• **The data**:
╭──

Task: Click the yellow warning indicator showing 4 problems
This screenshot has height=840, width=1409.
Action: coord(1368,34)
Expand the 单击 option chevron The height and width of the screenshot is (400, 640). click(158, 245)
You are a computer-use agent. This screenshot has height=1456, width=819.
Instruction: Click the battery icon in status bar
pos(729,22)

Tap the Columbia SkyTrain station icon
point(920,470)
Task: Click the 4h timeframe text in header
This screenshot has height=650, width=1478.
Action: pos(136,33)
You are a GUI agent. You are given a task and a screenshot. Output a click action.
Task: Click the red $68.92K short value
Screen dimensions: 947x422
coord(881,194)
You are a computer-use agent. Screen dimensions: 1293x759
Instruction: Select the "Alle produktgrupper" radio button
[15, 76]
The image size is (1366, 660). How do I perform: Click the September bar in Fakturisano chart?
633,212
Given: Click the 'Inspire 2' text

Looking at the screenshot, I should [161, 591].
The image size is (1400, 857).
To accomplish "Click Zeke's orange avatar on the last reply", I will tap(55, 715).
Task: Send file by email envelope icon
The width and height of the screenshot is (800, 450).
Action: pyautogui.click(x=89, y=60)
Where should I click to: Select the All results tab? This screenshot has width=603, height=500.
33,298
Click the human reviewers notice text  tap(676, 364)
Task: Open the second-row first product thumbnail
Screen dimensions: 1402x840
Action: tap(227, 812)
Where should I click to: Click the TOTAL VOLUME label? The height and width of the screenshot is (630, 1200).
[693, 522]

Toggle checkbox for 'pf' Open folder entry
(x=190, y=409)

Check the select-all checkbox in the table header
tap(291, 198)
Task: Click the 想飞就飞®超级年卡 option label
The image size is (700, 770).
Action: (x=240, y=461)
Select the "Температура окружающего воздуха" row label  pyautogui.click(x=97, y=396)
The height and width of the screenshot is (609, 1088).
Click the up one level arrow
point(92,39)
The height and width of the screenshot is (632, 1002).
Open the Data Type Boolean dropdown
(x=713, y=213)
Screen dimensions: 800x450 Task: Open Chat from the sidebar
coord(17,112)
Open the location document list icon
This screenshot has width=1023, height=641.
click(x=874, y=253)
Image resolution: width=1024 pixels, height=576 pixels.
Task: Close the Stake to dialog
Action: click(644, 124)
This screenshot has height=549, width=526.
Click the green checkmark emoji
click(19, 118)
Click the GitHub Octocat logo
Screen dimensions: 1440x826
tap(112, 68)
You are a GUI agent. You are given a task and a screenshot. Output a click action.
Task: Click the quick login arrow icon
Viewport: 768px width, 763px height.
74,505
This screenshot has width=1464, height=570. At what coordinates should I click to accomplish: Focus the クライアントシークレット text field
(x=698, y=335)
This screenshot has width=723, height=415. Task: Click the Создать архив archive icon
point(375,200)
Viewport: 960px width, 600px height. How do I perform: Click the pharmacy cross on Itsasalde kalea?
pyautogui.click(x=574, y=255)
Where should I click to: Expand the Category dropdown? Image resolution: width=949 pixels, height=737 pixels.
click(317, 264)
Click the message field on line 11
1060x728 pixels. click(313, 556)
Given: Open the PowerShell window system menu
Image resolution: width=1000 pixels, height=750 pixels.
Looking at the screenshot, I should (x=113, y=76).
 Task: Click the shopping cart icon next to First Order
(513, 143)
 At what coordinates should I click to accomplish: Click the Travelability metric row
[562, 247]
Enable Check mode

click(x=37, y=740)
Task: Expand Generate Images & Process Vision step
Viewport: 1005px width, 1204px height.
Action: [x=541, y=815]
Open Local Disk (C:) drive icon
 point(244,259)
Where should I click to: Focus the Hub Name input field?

╰──

• **What is needed**: Scan the material for lines that hold the word "option", then say how many there are and nothing else.

• **Response to this task**: 2